I was the right age and all, and a Beatles fan since the beginning, but I don't recall asking my parents to fork over five bucks and drive me to Flushing Meadows, which wasn't that far. By then, I think I had tired of the poppy tunes and clean-cut image—even mom liked "Yesterday" and "Michelle." So I took up with grittier bad-boy bands like The Stones and The Kinks, the ones my parents hated. My loss, should've gone.
And In The End
Shea Stadium 1965 was the first time a large outdoor arena was used for a rock concert. It would hardly be the last. A year later, in August 1966, The Beatles played Shea again on their final tour. Between the two concerts America increased its troop level in Vietnam to more than 200,000, igniting the first large anti-war demonstrations.

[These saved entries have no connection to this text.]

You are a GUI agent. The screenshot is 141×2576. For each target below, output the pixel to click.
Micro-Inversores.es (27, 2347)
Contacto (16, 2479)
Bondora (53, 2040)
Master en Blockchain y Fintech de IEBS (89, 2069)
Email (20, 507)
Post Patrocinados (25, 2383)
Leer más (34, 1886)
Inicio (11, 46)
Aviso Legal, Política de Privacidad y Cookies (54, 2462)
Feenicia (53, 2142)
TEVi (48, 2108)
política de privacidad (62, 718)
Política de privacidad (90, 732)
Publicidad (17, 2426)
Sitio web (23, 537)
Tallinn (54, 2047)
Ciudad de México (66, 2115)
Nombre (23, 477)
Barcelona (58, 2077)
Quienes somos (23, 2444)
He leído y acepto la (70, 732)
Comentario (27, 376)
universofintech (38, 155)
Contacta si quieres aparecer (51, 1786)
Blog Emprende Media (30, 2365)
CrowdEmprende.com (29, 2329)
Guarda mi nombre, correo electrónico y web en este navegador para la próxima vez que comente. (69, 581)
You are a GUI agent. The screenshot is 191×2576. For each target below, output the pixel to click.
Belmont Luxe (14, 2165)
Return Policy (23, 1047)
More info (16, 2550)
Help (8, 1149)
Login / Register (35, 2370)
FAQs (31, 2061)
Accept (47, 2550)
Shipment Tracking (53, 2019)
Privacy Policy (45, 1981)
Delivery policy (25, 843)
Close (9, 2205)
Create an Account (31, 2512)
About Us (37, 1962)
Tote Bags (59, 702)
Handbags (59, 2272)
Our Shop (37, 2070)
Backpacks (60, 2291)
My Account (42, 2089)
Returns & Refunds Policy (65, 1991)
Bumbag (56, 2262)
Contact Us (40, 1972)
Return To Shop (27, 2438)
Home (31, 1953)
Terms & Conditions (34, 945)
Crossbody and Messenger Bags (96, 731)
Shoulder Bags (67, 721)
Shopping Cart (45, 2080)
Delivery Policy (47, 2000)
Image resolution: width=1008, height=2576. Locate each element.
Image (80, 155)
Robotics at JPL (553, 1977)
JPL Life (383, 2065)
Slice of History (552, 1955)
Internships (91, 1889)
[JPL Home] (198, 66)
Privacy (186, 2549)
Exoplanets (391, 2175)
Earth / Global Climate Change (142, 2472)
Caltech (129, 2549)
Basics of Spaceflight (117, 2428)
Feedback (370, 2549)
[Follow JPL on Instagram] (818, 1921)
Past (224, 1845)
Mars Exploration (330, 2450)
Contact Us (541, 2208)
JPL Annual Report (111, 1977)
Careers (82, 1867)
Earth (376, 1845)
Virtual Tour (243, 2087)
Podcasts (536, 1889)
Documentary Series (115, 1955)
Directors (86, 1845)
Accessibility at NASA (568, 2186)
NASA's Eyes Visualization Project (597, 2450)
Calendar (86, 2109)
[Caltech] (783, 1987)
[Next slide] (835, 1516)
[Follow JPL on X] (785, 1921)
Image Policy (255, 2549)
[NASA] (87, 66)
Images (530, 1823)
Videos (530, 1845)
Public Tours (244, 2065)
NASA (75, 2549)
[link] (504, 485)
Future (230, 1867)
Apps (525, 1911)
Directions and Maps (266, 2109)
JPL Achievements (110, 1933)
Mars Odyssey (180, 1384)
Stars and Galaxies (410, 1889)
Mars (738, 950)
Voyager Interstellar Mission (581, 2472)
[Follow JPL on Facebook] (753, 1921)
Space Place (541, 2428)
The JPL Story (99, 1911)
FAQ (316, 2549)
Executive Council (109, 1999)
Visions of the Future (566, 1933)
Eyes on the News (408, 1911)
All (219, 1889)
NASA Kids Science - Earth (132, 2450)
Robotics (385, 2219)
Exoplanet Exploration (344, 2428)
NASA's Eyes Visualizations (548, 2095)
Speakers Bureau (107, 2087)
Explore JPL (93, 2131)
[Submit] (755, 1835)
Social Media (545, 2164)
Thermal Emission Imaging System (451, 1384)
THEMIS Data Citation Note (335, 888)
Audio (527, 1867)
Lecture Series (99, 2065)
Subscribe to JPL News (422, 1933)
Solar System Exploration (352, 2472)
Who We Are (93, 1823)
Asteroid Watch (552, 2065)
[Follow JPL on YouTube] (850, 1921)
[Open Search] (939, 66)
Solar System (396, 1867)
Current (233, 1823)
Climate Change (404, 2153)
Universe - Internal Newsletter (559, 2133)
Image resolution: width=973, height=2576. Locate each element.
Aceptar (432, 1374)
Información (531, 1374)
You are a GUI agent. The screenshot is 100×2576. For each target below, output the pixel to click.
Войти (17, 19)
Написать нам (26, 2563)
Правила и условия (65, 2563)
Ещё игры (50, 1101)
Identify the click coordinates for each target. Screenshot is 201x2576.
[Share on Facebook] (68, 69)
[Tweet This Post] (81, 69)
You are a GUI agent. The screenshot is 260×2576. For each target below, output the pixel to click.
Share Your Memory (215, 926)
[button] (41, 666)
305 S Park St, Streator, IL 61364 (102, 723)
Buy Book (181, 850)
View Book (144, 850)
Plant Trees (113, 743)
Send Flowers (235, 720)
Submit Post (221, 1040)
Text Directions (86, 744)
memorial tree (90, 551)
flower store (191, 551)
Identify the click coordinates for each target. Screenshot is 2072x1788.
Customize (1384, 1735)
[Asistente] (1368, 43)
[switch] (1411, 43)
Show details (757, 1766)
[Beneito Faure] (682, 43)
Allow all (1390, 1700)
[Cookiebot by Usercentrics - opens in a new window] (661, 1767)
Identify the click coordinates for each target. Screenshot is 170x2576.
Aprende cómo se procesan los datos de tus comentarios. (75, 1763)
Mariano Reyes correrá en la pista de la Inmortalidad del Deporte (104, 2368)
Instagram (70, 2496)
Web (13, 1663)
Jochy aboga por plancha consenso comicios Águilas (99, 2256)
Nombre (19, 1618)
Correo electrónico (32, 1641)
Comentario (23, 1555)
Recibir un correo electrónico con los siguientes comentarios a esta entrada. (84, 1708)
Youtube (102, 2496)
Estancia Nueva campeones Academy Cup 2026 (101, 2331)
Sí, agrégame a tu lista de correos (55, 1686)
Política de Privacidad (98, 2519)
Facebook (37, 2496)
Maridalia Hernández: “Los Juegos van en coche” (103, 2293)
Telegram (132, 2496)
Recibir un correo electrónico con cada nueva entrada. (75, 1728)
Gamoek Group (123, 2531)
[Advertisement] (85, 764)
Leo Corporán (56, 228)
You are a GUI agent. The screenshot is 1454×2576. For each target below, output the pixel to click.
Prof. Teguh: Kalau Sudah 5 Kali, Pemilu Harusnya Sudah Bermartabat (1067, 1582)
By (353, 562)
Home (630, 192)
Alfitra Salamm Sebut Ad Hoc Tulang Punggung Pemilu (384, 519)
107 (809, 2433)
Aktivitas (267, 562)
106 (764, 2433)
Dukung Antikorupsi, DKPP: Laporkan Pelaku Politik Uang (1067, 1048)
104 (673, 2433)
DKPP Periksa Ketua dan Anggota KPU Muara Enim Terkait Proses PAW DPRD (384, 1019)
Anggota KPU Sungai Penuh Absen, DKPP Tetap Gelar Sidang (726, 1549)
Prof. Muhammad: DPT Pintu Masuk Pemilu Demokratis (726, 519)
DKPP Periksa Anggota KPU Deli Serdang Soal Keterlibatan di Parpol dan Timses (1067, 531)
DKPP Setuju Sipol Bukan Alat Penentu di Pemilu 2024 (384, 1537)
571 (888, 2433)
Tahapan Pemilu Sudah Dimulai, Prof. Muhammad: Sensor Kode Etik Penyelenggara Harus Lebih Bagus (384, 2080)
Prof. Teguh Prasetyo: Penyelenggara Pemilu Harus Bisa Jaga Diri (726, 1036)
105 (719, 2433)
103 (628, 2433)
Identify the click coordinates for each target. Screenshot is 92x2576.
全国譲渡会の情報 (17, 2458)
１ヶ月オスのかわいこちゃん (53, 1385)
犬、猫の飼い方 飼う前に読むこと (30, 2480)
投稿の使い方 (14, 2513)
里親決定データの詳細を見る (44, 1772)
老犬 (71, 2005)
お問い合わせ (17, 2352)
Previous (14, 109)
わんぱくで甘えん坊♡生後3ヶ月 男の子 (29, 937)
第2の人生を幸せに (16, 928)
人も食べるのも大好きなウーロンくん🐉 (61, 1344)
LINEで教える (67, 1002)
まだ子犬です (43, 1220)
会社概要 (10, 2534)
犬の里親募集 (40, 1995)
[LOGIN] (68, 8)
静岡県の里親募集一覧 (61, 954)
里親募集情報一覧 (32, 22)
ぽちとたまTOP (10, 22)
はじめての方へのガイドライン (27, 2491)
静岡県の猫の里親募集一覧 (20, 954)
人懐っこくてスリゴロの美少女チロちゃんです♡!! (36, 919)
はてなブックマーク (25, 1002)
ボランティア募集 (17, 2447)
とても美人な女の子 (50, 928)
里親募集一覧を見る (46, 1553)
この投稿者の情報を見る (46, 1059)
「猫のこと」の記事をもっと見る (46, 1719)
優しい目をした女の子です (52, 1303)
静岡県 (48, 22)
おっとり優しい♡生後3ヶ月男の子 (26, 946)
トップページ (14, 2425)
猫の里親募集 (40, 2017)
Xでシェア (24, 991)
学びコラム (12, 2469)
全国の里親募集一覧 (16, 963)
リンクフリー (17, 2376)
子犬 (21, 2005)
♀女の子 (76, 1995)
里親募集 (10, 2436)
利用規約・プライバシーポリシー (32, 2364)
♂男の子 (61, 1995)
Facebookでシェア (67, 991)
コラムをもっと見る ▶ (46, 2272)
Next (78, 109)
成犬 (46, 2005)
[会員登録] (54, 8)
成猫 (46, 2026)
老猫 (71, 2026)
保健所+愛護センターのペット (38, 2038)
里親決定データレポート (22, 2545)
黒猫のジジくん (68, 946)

The nation and especially its youth were growing up, and the 1966 Shea Stadium concert, which was far from a sellout, was more sober, less nuts. Interviewed years later, McCartney and Starr forgot about it completely, remembering only the first show in 1965.
In July 2008, just before Shea Stadium was demolished to make way for Citi Field, Billy Joel played the final concert at the historic venue. Among the artists who joined him on stage was Liverpudlian Paul McCartney, who sang the last song ever played at Shea: "Let It Be."